7. POZYCJA DZIECKA (reż. Călin Peter Netzer)

POZYCJA DZIECKA

W roku 2013, kiedy Călin Peter Netzer zdobył pierwszego w historii Rumunii Złotego Niedźwiedzia na Berlinale, zjawisko Rumuńskiej Nowej Fali było już dobrze rozpoznane, sklasyfikowane i opisane. Używając niesprawiedliwego skrótu, można je było scharakteryzować jako postkomunistyczne kino minimalizmu i oszczędnych środków, w którym eksplorowano nigdy nieprzepracowane traumy po dyktaturze Nicolae Ceaușescu i bolesną, zwłaszcza dla klas ludowych, transformację do kapitalizmu. Pozycja dziecka (rum. Poziția copilului) sporo zatem namieszała, wyznaczając cezurę między stylem Nowej Fali a estetyką wyłaniającego się Nowego Kina Rumuńskiego (najbardziej reprezentatywnym postnowofalowcem byłby Radu Jude).

W przypadku filmu Netzera to próba opowiedzenia o bohaterach z wyższych sfer – bardziej europejskich, kosmopolitycznych i uprzywilejowanych – wobec sytuacji granicznej. Barbu, edypalnie skonfliktowany ze swoją matką Cornelią (Luminiţa Gheorghiu), jest sprawcą wypadku samochodowego, w wyniku którego ginie dziecko. Cornelia stara się, przy użyciu wszelkich sposobów i koneksji, uchronić swojego syna przed więzieniem, jednocześnie odbudowując niechciany przez niego kontakt z matką.

Kino rumuńskie nie wychodzi rzecz jasna poza paradygmat realizmu, ale zmienia się specyfika konwencji – niech świadczy o tym chociażby rozedrgana kamera Andrei Butiki, którego ujęcia przypominają niekiedy późniejszą telewizyjną Sukcesję. Pozycja dziecka to film silniej naznaczony uniwersalnością niż lokalnością. Netzer rozwija przede wszystkim relację macierzyńską, opisuje odcienie rodzicielstwa, niejednoznaczną więź łączącą matkę z synem, co sugeruje czasem wręcz freudowskie tropy. Tematem przewodnim jest przestępstwo, wina i kara – choć ta ostatnia nie wydaje się nieunikniona. To przymioty, które mogą trącić komunałem, ale to komunał napędzający klasyczne tragedie europejskie.

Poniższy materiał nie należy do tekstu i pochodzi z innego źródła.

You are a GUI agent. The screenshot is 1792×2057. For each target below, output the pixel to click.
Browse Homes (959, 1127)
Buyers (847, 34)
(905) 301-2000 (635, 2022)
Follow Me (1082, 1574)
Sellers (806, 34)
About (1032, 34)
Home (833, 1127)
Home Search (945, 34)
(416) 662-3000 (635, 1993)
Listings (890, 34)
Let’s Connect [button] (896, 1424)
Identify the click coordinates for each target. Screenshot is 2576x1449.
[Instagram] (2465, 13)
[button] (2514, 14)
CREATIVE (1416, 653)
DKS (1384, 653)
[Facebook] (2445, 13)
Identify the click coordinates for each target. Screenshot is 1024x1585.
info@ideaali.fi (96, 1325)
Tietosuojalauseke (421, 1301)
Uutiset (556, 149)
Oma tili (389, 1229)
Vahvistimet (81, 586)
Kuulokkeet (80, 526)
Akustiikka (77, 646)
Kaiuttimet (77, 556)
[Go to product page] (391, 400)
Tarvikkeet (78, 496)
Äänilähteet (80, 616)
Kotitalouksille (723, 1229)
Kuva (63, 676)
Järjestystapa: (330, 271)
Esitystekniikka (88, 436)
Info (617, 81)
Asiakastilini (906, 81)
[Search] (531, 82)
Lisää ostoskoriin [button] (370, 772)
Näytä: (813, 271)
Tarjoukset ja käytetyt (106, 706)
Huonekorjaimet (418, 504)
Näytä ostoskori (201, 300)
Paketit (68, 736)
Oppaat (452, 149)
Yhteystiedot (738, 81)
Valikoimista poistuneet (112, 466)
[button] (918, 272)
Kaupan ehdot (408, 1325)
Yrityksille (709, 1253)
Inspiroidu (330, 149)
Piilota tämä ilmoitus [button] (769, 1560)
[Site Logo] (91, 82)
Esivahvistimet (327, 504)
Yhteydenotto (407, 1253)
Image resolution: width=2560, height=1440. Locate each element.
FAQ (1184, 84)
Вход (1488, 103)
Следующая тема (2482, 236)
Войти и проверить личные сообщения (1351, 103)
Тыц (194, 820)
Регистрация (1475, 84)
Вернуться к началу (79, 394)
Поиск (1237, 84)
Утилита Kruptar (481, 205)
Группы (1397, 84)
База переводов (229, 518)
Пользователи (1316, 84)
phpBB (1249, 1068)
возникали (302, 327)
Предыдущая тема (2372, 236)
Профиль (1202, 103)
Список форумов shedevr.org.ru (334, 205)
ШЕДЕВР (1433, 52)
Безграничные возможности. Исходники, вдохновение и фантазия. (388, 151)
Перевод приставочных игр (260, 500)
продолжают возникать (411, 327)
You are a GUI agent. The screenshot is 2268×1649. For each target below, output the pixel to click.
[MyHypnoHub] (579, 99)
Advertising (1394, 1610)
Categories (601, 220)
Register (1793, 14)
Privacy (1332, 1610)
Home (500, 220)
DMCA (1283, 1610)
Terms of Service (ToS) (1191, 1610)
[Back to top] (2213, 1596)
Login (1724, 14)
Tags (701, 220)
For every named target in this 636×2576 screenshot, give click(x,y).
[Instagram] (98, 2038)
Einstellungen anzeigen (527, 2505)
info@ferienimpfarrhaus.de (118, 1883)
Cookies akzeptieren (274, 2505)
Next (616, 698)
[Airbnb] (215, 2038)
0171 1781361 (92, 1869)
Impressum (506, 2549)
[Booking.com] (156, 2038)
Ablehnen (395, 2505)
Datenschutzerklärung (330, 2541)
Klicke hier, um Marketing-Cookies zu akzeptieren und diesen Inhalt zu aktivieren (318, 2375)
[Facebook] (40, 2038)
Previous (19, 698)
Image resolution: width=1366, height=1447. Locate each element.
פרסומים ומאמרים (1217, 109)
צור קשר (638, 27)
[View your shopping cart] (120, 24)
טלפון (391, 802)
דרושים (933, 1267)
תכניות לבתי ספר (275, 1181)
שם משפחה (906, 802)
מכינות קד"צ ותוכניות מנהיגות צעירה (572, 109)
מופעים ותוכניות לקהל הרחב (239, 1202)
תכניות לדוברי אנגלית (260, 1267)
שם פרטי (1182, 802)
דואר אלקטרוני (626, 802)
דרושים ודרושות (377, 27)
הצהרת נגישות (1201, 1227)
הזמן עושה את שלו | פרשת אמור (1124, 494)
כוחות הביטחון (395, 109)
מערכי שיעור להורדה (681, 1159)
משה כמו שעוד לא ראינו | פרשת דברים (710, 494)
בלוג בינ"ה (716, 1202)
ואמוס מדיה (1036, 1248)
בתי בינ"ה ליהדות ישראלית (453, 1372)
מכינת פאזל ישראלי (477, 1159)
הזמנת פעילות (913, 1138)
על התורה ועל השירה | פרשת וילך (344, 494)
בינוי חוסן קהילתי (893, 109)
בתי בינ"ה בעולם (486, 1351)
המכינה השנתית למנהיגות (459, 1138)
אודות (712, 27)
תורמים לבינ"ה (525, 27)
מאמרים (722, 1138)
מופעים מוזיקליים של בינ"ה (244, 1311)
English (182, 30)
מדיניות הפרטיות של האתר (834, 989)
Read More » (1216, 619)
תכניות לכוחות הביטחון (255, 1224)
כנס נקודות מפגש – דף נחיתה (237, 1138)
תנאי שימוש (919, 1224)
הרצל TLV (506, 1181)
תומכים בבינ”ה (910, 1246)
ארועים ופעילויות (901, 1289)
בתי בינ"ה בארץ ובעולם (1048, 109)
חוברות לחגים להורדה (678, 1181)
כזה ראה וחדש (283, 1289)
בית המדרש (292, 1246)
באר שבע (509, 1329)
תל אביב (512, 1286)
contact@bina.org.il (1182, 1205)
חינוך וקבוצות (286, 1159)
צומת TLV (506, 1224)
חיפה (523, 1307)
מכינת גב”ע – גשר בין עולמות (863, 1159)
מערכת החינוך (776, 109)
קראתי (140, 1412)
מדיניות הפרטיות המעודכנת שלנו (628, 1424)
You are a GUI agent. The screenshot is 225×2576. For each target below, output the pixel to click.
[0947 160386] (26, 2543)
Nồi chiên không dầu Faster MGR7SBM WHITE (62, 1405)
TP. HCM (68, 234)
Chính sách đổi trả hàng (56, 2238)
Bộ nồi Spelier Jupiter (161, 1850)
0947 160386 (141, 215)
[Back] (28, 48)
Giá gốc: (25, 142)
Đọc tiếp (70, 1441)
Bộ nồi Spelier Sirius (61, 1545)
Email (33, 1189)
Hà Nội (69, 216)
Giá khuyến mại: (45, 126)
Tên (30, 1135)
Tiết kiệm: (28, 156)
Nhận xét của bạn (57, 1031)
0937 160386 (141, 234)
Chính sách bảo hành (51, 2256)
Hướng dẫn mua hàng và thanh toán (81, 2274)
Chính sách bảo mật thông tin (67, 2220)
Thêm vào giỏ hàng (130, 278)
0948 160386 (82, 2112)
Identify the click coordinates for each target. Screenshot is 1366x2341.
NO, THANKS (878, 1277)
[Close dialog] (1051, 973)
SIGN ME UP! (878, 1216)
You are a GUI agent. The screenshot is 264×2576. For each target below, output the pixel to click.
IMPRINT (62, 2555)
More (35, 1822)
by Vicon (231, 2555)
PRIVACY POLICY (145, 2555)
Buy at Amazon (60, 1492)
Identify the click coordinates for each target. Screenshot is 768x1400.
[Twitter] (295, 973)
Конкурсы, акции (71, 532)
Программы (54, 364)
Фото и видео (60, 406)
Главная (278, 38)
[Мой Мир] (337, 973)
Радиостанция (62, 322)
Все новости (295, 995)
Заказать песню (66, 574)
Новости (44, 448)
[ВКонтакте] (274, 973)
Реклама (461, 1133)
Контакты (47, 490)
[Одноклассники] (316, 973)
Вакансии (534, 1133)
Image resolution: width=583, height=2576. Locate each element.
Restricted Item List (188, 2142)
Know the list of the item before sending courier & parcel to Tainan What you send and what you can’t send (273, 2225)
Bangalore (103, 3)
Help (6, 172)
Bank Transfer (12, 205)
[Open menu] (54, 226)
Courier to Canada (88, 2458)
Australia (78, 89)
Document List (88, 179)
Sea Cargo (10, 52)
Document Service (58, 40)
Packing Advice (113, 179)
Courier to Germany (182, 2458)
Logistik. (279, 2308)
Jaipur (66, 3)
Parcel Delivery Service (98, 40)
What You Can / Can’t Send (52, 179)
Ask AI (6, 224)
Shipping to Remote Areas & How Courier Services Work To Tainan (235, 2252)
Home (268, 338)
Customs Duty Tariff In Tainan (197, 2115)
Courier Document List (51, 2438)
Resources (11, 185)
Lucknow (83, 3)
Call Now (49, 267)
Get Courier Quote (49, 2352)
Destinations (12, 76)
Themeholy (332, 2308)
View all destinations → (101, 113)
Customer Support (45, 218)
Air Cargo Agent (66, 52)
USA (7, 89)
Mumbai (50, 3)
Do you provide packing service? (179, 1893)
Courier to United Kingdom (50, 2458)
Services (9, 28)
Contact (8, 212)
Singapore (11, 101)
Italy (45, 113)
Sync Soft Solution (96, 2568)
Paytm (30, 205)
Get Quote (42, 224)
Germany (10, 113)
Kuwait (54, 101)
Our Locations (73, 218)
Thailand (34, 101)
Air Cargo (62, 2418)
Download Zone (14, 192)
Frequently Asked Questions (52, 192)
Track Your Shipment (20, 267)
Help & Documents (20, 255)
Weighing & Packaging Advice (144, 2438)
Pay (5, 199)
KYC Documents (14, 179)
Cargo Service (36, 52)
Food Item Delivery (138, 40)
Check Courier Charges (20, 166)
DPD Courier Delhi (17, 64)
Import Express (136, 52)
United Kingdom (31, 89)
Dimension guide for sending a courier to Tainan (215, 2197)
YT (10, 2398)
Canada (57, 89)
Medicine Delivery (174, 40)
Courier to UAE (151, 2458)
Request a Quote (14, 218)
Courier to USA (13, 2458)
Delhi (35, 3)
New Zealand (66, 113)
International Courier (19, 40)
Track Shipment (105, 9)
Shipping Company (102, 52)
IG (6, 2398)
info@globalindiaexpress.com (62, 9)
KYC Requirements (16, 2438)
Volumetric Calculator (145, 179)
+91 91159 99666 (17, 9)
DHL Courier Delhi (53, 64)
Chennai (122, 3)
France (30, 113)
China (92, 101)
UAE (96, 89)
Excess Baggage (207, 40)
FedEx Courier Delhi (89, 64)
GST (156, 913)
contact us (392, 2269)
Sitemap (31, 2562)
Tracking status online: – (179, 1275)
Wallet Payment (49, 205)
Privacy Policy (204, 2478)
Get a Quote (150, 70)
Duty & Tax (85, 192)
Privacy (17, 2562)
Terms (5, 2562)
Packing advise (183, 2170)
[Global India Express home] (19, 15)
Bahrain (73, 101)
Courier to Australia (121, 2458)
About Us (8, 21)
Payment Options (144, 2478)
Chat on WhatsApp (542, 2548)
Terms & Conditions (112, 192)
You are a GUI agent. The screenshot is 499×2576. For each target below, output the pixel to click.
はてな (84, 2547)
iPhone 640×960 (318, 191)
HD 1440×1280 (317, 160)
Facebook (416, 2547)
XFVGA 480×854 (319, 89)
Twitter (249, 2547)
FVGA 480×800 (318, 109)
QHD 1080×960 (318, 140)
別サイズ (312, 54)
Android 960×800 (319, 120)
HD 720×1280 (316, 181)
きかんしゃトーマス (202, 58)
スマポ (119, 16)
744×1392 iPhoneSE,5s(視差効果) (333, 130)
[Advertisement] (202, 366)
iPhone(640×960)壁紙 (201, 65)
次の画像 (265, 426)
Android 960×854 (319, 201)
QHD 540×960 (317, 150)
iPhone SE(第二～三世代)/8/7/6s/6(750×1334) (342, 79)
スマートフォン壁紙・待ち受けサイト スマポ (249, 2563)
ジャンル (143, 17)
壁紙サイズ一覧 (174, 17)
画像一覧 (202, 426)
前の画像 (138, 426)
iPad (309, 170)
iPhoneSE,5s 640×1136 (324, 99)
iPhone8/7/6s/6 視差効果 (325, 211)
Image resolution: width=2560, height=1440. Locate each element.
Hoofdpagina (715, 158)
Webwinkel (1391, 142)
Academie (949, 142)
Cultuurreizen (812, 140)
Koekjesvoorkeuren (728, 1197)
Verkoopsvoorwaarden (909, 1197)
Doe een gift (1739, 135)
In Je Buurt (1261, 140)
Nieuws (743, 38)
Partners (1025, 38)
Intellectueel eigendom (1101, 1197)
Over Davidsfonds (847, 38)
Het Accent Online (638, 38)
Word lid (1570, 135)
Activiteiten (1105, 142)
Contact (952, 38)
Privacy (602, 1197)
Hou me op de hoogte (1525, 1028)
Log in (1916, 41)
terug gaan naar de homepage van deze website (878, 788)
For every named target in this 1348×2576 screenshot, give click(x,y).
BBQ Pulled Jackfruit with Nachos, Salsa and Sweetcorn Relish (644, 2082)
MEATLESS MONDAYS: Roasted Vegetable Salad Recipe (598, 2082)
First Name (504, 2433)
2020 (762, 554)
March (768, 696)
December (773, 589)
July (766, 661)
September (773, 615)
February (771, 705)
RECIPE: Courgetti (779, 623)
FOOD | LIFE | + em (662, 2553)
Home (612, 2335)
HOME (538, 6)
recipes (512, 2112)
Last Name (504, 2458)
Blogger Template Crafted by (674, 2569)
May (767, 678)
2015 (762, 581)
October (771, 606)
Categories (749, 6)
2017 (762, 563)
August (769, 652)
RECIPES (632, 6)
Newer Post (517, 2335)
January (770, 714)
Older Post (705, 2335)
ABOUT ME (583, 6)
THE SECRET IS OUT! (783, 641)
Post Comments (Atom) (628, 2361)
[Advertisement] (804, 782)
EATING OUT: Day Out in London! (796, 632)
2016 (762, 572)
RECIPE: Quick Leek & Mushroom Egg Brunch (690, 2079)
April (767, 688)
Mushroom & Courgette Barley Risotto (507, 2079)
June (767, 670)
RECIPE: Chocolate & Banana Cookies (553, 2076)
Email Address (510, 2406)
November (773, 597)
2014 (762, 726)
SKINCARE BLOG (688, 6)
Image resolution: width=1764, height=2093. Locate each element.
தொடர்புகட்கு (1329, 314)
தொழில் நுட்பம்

Jednak specyfika lokalna nie została całkowicie wyrugowana, a co więcej – jest najlepszym elementem filmu. Kiedy Cornelia dowiaduje się, co się stało, obdzwania swoich znajomych, wywiaduje się, jaki prokurator może zająć się sprawą, melduje się na komisariacie i od razu bierze syna w obroty. Gdy tylko ma okazję, wykorzystuje wątły system i korumpowalne instytucje, by postawić na swoim. Jednostka w takim społeczeństwie ma o tyle podmiotowość, o ile ma kapitał (ekonomiczny, symboliczny, kulturowy), czyli władzę, poczucie kontroli. Idealnie oddaje to genialna scena z udziałem Vlada Ivanova (gwiazdy ról epizodycznych w europejskich filmach). Gra on kierowcę-świadka, który może przesądzić o postawieniu Barbu zarzutów przez zmianę swoich zeznań. Cornelia chce wynegocjować z nim odpowiednią kwotę pieniężną, jednak natrafia na finansowy sufit. Mężczyzna proponuje więc symboliczną wymianę, nie przyjmując od niej nawet pieniędzy za amaretto, ale ustanawiając pozycję zadłużenia. Cornelia będzie mu coś winna, jeszcze nie wie kiedy i jeszcze nie wie co. Ta niewiedza oddaje poczucie słabości i wątłości wobec tych, którzy posiadają realną władzę.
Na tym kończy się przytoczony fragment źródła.